Chevrolet's ad for the 2015 Colorado has claimed the title of America's Most Toxic Car Ad — but it's only the tip of a much larger toxic iceberg.
In a decisive championship win, this bad ad won 64 percent of the vote over a rival Dodge spot, and pretty much lost whatever respect Chevy might have had from the Streetsblog audience.
And in a way, it's not much of a surprise — because it's basically a look under the hood of how all automakers manipulate their customers into buying machines that kill.
Of course, car ads alone aren't the only reason why Americans choose vehicles that are designed to kill, dominate, and protect their occupants at the expense of everyone else on the road, even when ending the megacar arms race would make everyone safer.
But U.S. automakers like Chevrolet (and its parent company, General Motors) are all too aware of the toxic, macho, and deeply autocentric world their customers live in — because they spend more than $71 million a year to create it. (And yes: that's before the roughly $35 billion they spend on ads alone.)
They know their customers live in a country where national design manuals literally mandate that roads be built to prioritize driver speed over all road users' safety, where often their best chance of survival is to shelter themselves in the biggest, most heavily armored vehicles they can afford.

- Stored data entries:
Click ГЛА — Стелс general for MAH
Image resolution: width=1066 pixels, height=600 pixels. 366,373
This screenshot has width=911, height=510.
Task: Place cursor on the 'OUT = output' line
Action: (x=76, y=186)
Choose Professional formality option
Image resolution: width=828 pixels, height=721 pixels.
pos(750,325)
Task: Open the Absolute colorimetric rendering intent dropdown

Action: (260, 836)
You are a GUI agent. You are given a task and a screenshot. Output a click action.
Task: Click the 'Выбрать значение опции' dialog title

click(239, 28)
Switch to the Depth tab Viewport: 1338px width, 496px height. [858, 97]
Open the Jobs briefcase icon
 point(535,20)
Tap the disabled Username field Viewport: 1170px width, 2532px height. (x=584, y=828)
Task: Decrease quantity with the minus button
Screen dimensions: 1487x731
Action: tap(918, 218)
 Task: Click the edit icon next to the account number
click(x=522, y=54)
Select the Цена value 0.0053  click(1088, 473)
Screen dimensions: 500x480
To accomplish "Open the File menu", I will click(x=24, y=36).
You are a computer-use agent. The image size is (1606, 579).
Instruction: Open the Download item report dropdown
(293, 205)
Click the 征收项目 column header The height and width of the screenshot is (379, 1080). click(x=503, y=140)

- Problem statement: According to the car-ad passage, what share of the vote did the Chevrolet ad win in the championship? Rely only on the car-ad passage, not the records.

- Solved problem: 64 percent.